Quando o compositor russo Igor Stravinsky estreou em Lausanne, na Suíça, a sua História do Soldado, em 1918, o mundo estava no estágio final de uma guerra de proporções sem precedentes, que envolveu 40 países e 70 milhões de combatentes nos campos de batalha. Cerca de 17 milhões de pessoas perderam a vida durante a Primeira Guerra Mundial.

Durante esse período, dificilmente obras opulentas puderam ser executadas. Faltavam bons músicos e o dinheiro necessário. Os grandes teatros e as casas de ópera ainda estavam fechados. Assim, Stravinsky, que fora para Paris quando jovem e na época estava morando na Suíça por alguns anos, compôs com meios simples para uma pequena orquestra itinerante a história do soldado que resgatou a sua alma do diabo, em forma de teatro musical.

O emprego de instrumentistas de corda e sopro combina perfeitamente com o conjunto belga Oxalys Ensemble, que encenou a História do Soldado no Beethovenfest (Festival de Beethoven) em Bonn.

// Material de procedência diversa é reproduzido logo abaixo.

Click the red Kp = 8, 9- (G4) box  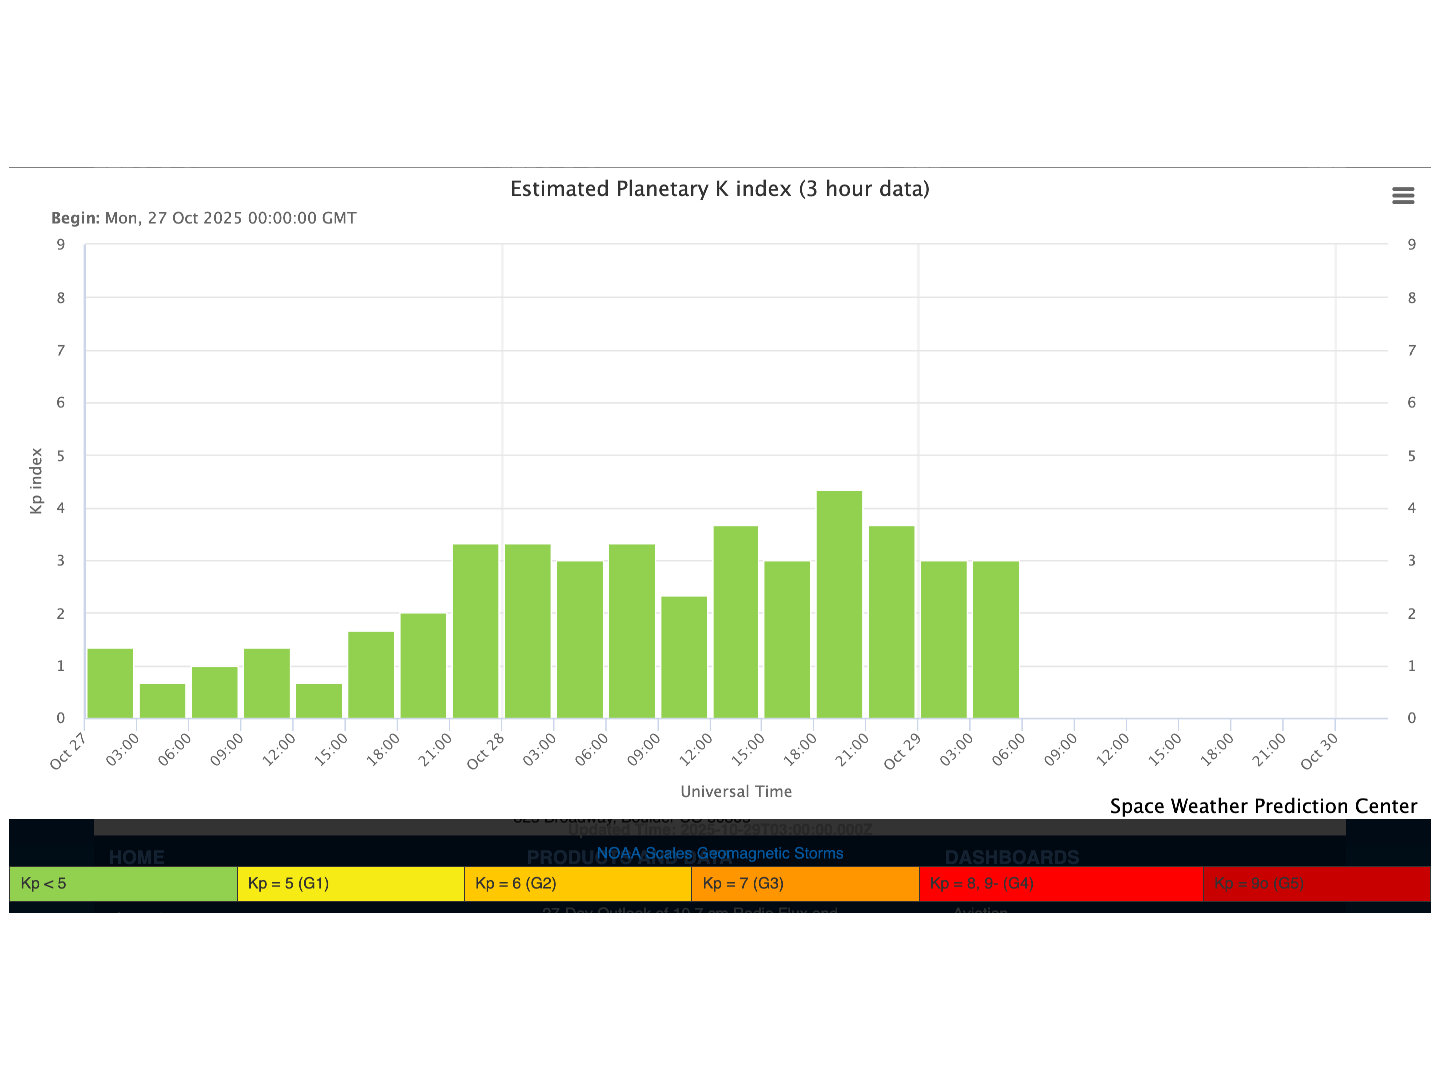tap(1060, 884)
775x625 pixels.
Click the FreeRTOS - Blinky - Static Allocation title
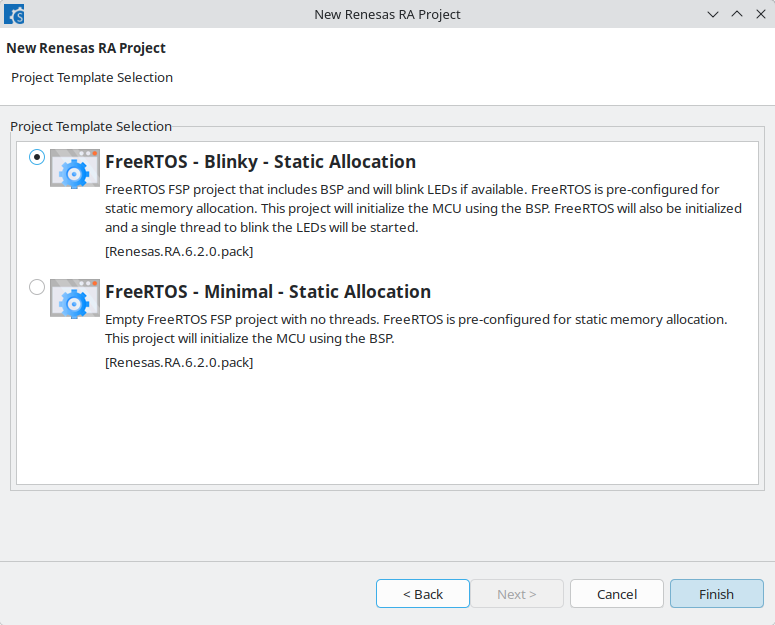click(260, 162)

Para seus concertos, os membros do ensemble escolhem músicas que estão historicamente relacionadas entre si. "Nós vemos a música num contexto histórico e também em relação a outras artes", explicou a violinista Shirly Laub, do Oxalys. "Por exemplo, justapomos a música francesa à música alemã e tentamos descobrir as influências do impressionismo e do expressionismo."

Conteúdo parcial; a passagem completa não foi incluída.